Przed meczem o honor Gennaro Gattuso przemawiał jasno. Padły mocne słowa
Reprezentacja Włoch potrzebuje zwycięstwa 9:0 lub różnicą dziewięciu trafień nad Norwegią, aby wywalczyć bezpośredni awans na MŚ 2026. Wygląda zatem na to, że wiosną Azzurri będą rywalizować w barażach o przepustkę gry na mundialu. Ciekawymi przemyśleniami przed spotkaniem ze Skandynawami wyróżnił się z natomiast selekcjoner reprezentacji Włoch.
– Nasza przyszłość skupia się na tym, aby wywalczyć awans na mistrzostwa świata.
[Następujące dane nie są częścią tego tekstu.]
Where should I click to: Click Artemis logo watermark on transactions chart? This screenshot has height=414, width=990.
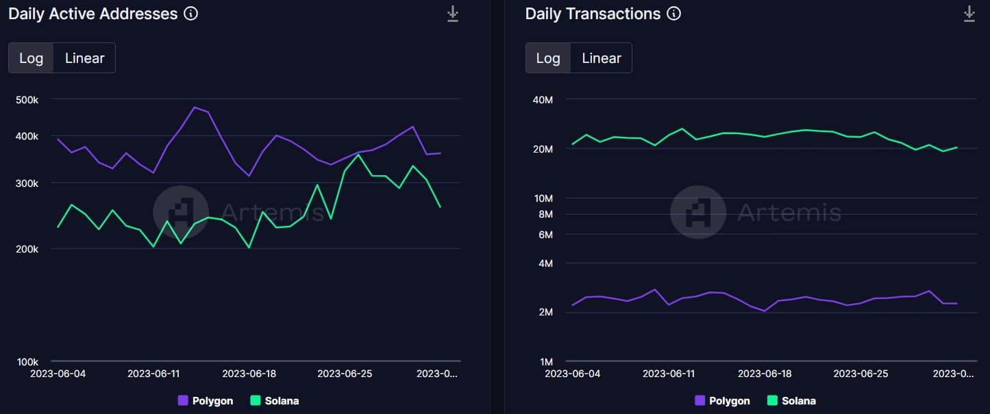697,211
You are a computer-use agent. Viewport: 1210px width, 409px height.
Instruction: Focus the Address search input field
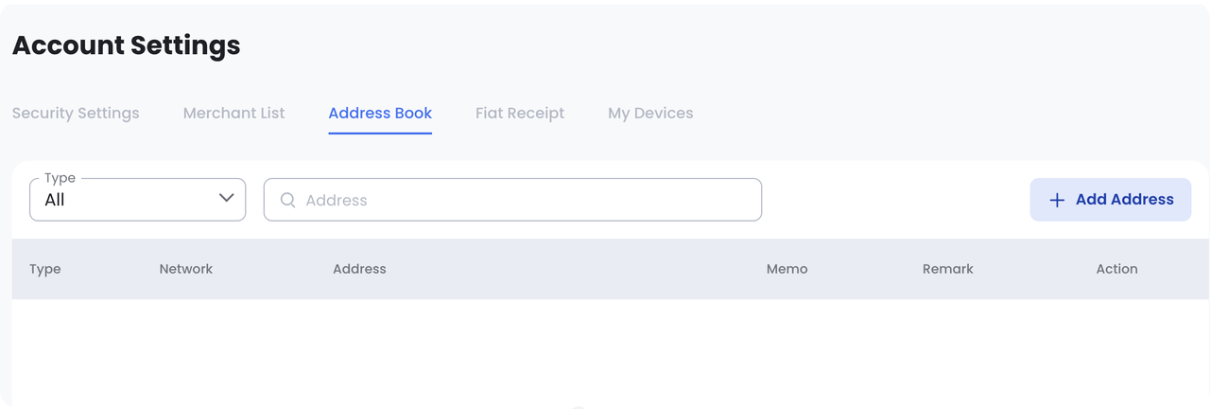[529, 200]
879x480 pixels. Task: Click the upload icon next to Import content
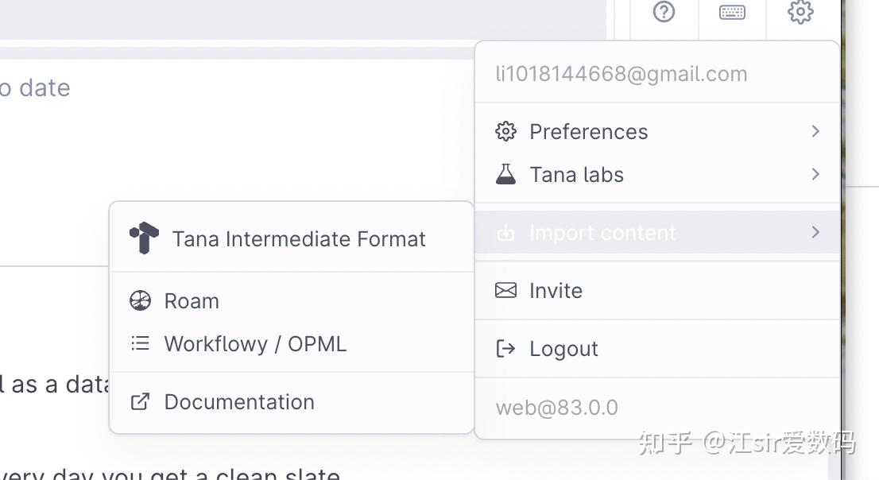(x=505, y=232)
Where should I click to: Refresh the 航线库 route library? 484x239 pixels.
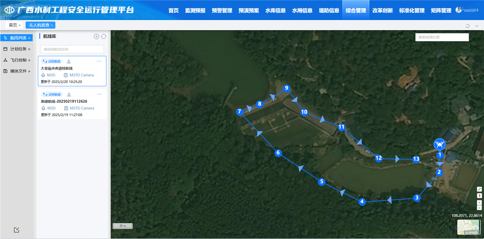coord(104,36)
Rozmawiamy o tym, jak pozostać blisko naszych zawodników. Organizujemy spotkanie w lutym, spędzimy razem 48 godzin, żeby ich odwiedzić. Organizujemy to i będziemy mogli oglądać wszystkie mecze, wykorzystując wszystkie nasze zasoby – powiedział Gennaro Gattuso cytowany przez Football Italia.
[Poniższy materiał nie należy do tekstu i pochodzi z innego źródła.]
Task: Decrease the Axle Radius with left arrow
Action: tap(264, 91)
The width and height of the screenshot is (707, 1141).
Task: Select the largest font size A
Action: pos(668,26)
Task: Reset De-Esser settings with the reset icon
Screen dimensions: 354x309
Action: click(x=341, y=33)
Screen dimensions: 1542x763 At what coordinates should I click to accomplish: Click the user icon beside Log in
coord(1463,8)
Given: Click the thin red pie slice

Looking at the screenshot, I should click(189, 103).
Selekcjoner włoskiej ekipy opowiedział też o tym, czego spodziewa się po starciu z Norwegią.
– Musimy być bardzo inteligentni i nie dać się ponieść emocjom. Mecz pomoże nam zrozumieć, na jakim jesteśmy poziomie i gdzie jest poprzeczka. Niemniej musimy też być inteligentni. Nie możemy pozwolić sobie na żadne czerwone kartki, nie możemy pozwolić sobie na żadne głupoty – podkreślił Gattuso.
– W tego typu meczach możemy też rozwijać mentalność. Oglądałem mecz w Oslo z moim sztabem i podobało mi się to, co widziałem w grze Włochów w pierwszych 15–20 minutach. To był zupełnie inny mecz po 1:0 – uzupełnił trener.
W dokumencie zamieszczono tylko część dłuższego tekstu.